It’s been two years since Microsoft Deputy General Counsel David Howard wrote a much-discussed article about the company’s strategy for future engagement of outside counsel. He said that over the following two years Microsoft would move 90% of its legal representation to alternative fee arrangements, specifically fixed retainers with its primary law firms, and would bid out some of its most expensive matters. More recently, Microsoft hosted a Trusted Advisor Forum for its preferred firms and challenged them to explain how they improved over the past year and how they planned to improve over the next year. 


It’s easy for most of us with experience in solo and small firm practices to dismiss the Microsoft exercise as the lofty province of multinational clients and huge firms. That’s what I thought at the time David Howard’s comments were first published. But two years is a long time in the modern world.

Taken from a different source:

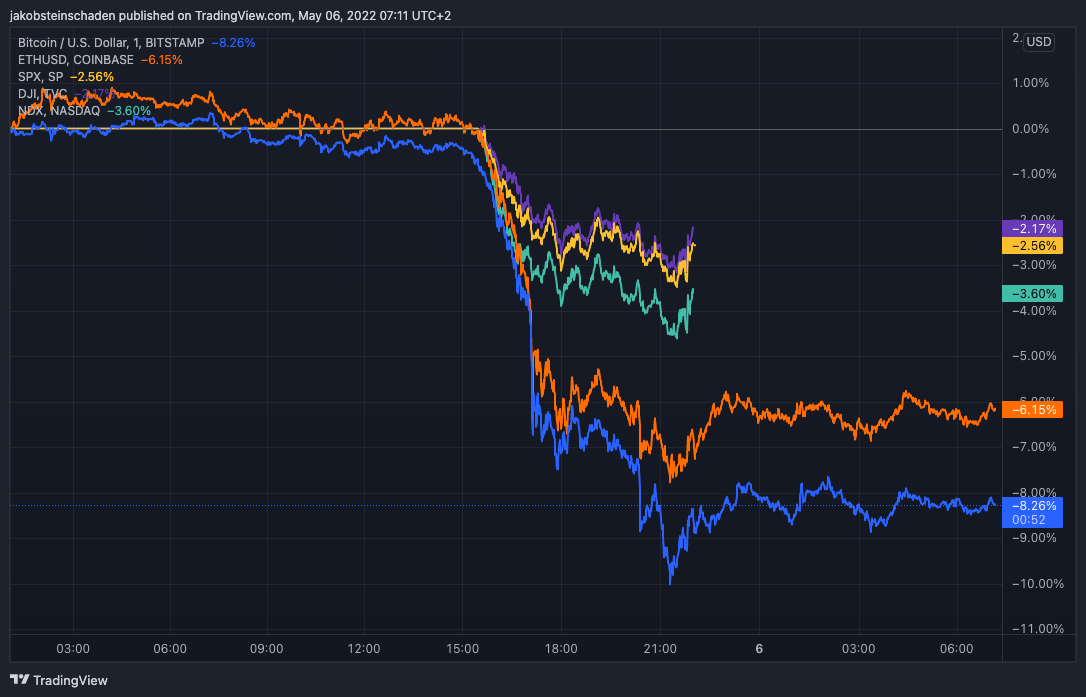The image size is (1086, 697).
Task: Click the 00:52 bar countdown timer
Action: [x=1029, y=520]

Clients at every level are asking firms about continuous improvement and evaluating firms based on price. Many of their questions center on their firms’ adoption and use of legal technology.


The point was driven home recently when a group of ROSS engineers and I were invited to visit the legal department of an insurance company that retains a lot of small and mid-size firms. We were invited to demonstrate ROSS to the company’s in-house lawyers and to talk more generally about the evolution of of legal technology. They were not interested in blue-sky futurisms. They wanted to learn more about today’s legaltech landscape so they could ask their outside counsel informed questions about how counsel planned to improve their services. Our hosts also wanted to understand how adoption of new technology could help move their outside counsel toward fixed-fee billing models. 

 

The Deputy General Counsel told us that the company would soon begin pressing even its smallest firms on how they were using technology to maximize value.    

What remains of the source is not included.